Chapter 13

Chapter

Thirteen

SLOANE

Iturn away, ending the conversation. Because he’s already told me too much. Like a coward, I’m afraid he’ll tell me more.

Phoenix worked for someone else. A three-letter agency? Maybe as a spook?

And he was willing to compromise his own brothers-in-arms. That I can’t grasp.

The cabin quiets, the storm muted to distant dripping from the eaves and the tired sigh of wind against the walls. Evening light glimmers through the window, impossibly gentle after the violence outside.

Rhys sits beneath it, a man carved out of all the parts of the day that didn’t survive.

Shoulders taut. Bandaged arm. Scars under my fingertips. And those eyes. Watching me as if he’s already gone somewhere I can’t follow.

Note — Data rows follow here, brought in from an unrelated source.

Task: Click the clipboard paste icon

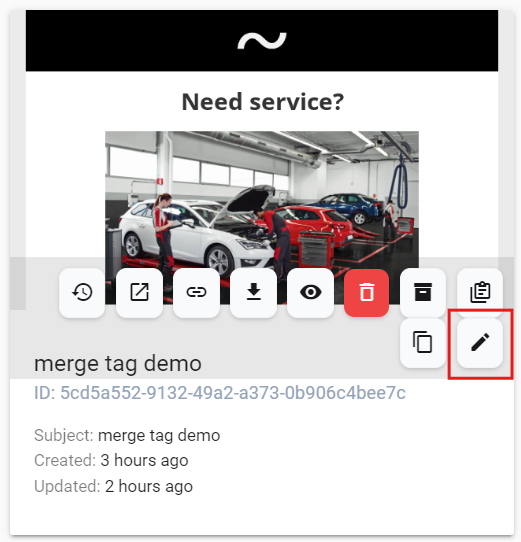Action: click(480, 292)
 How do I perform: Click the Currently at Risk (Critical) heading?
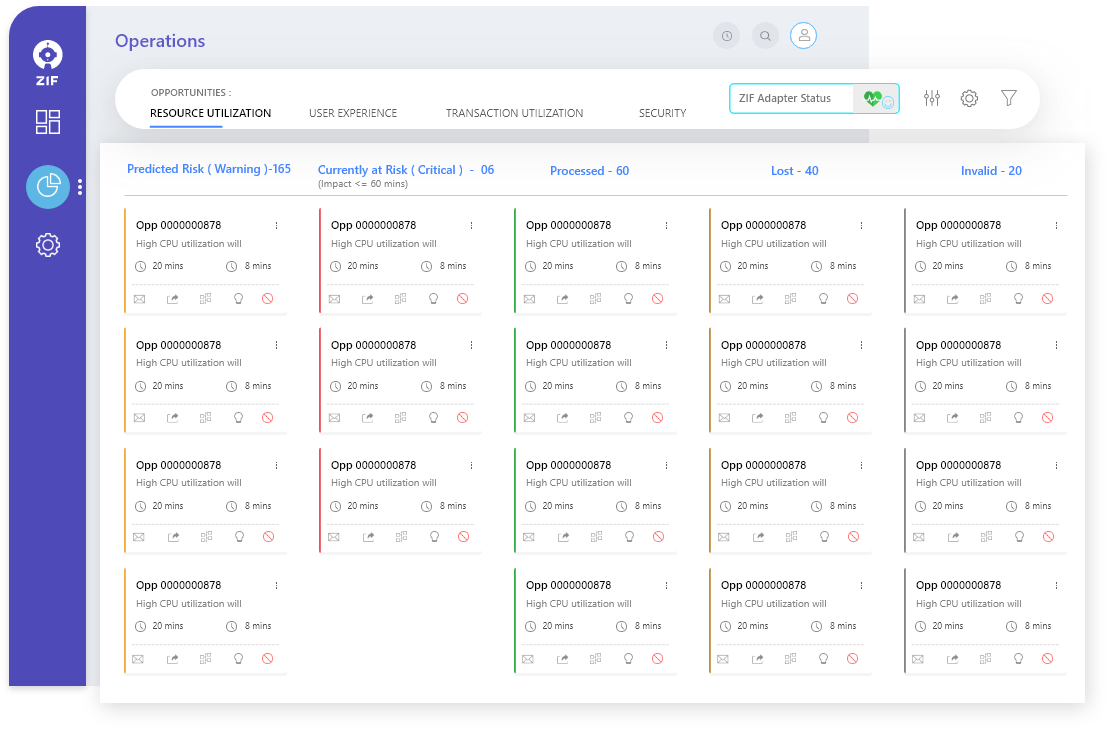(405, 170)

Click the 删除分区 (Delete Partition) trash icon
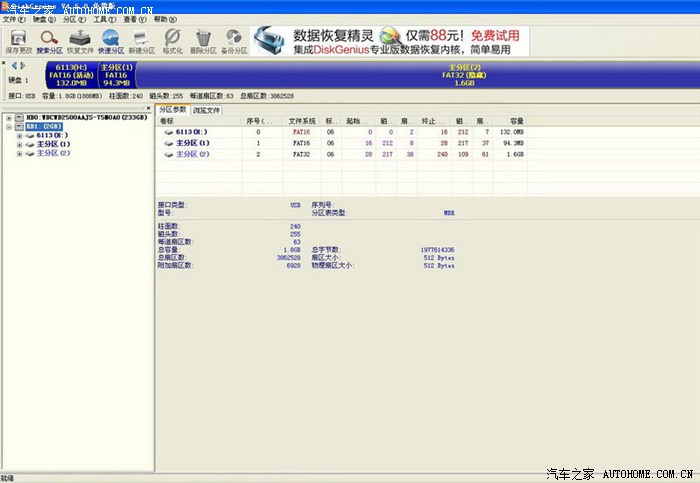pyautogui.click(x=203, y=40)
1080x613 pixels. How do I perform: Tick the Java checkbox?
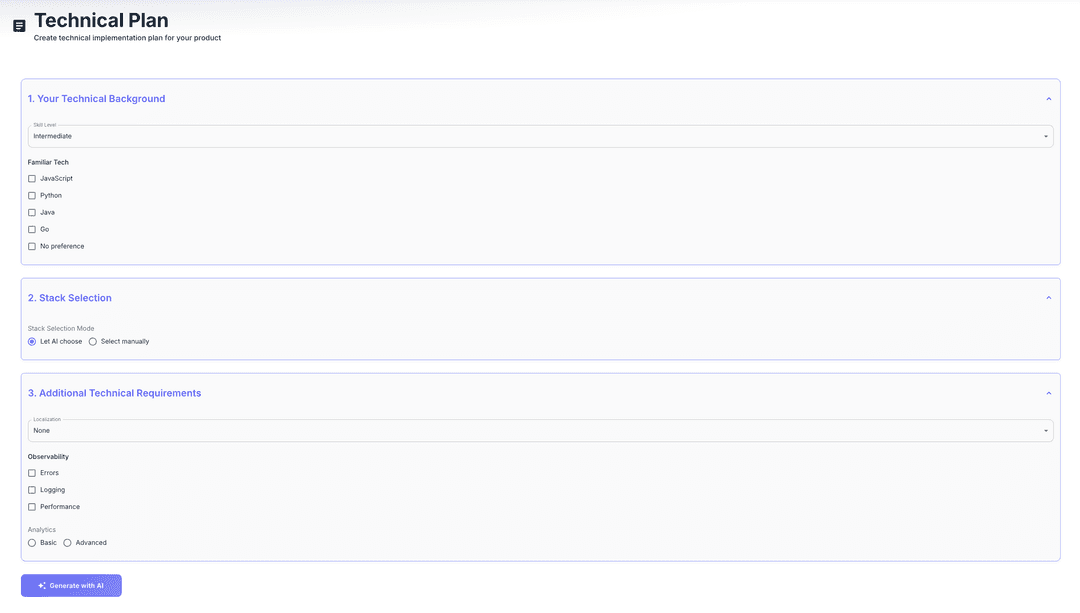click(32, 213)
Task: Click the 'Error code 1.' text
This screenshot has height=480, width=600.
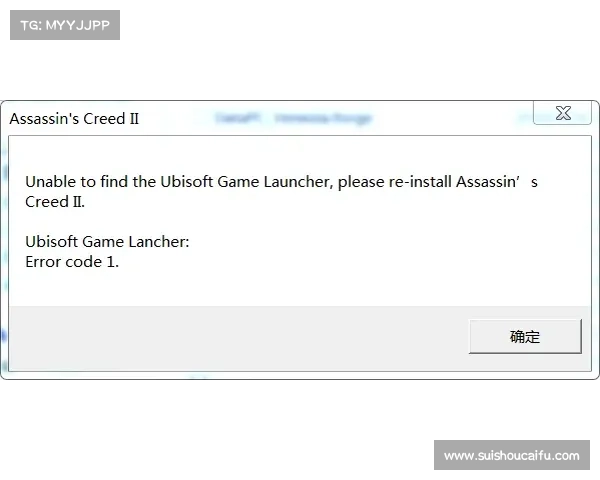Action: click(x=72, y=262)
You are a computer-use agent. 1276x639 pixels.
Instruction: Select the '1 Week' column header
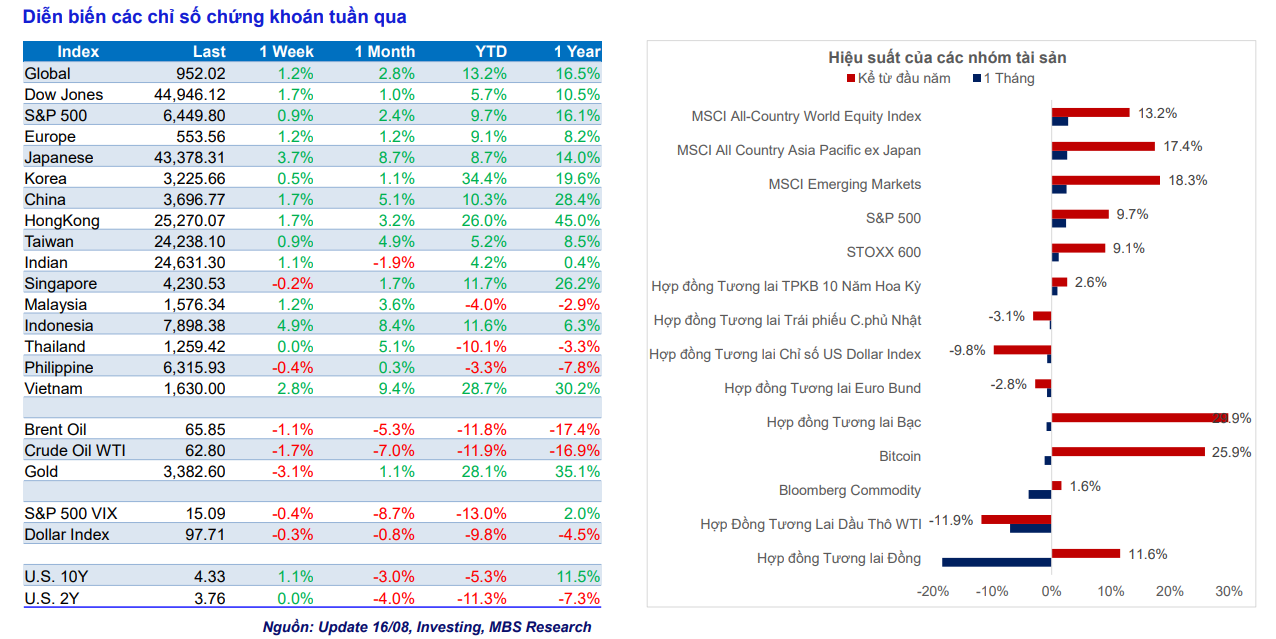click(286, 52)
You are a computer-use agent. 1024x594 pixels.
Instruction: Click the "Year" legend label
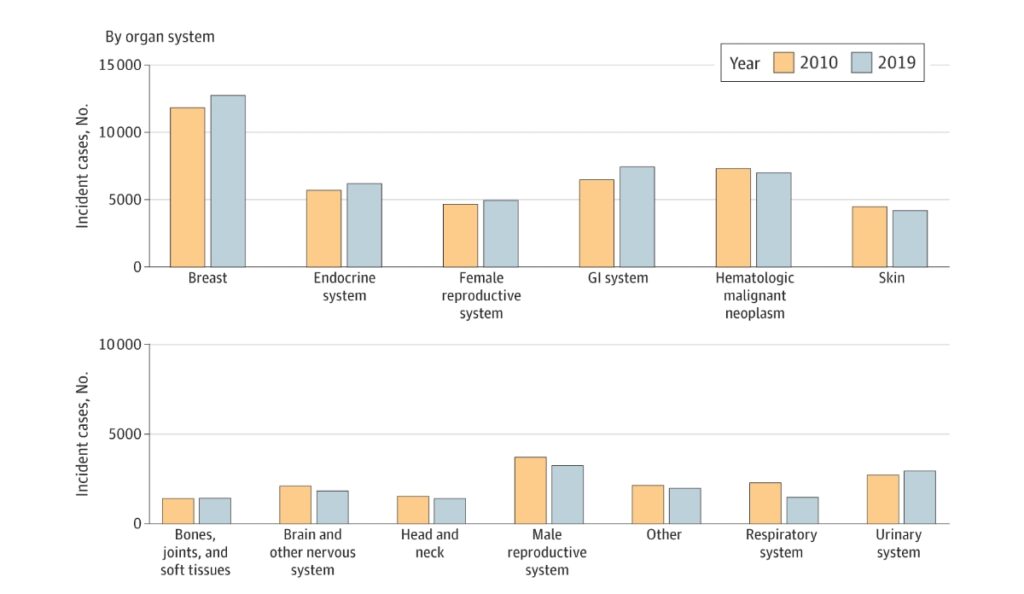click(x=745, y=63)
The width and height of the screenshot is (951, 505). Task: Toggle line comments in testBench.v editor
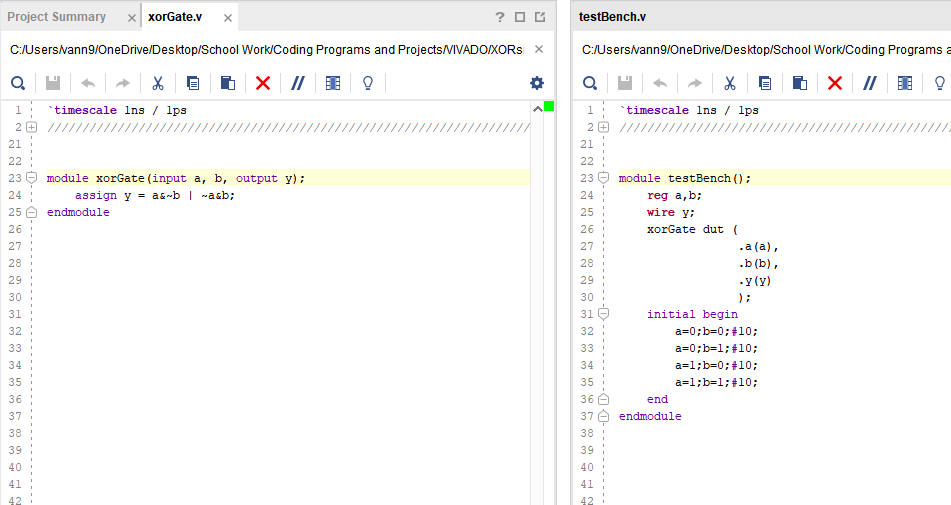coord(869,83)
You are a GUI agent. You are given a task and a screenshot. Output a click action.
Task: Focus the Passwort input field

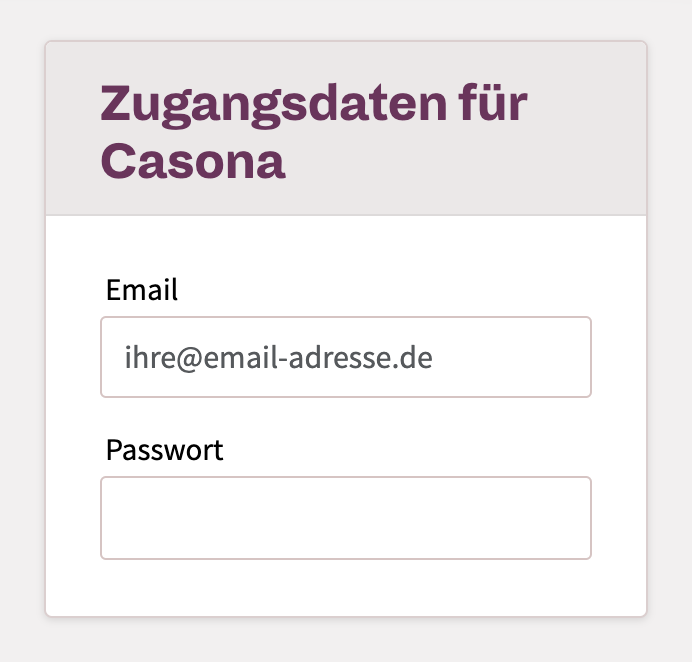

I step back first. Or maybe he does. Maybe we both do. Either way, the space between us changes. Goes colder. Wider.

Rhys lowers his gaze, jaw taut, and reaches for the shirt I left draped over the chair.

“You shouldn’t have done it,” he grunts.

I blink. “Bandaged your arm?”

“Come here.” The words land too hard.

I fold my arms, suddenly aware of the damp cling of my clothes. Mud dries on my jeans, and my legs ache from the climb back up the slope.

“I didn’t have much choice.”

His mouth tightens. “You always have a choice.”

“That’s rich coming from you.”

His gaze cuts to mine. There it is again. That darkness. That shut door.

He stands slowly, careful with his injured arm, then buttons his shirt one-handed with the same stubborn discipline he seems to apply to breathing. Each motion is precise and controlled. Infuriating.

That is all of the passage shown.